[Optimization of the use of cyclosporin in renal transplantation]

Abstract

Strategies to optimize the use of cyclosporin A (CSA) in renal transplant were analysed retrospectively. Based on the incidence of acute rejection during the first 15 days of transplant, oral dosing achieved adequate immunosuppression earlier than constant intravenous infusion of CSA. The lack of CSA blood monitoring and the use of different steroid doses in this period could be responsible for these conflicting results. The differential diagnosis between acute rejection (AR) and CSA nephrotoxicity (NX) during the first year of transplant was made based on clinical findings, CSA levels and histological evaluation.
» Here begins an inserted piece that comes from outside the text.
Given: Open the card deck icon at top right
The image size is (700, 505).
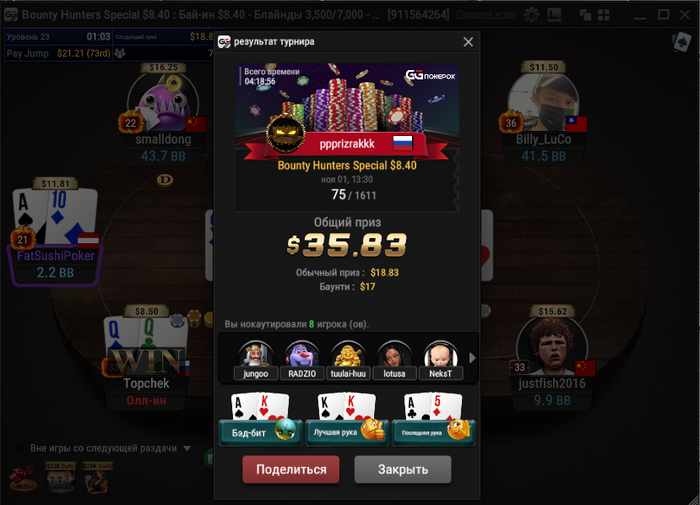Looking at the screenshot, I should pyautogui.click(x=681, y=42).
Therapeutic CSA concentration range between 200 and 400 ng/mL, using radioimmunoassay with polyclonal antibodies, and between 100 and 250 ng/mL, using specific monoclonal antibodies, were found. A correlation of r = 0.82 between these two methods were obtained in 122 simultaneous dosages. Histological abnormalities found in biopsies from patients with AR were not different from those obtained from patients with NX, before and after 90 days of transplant. The conclusion was drawn that the therapeutic CSA monitoring associated with histological evaluation can reduce the incidence of renal dysfunction and promote a long-term and stable graft survival.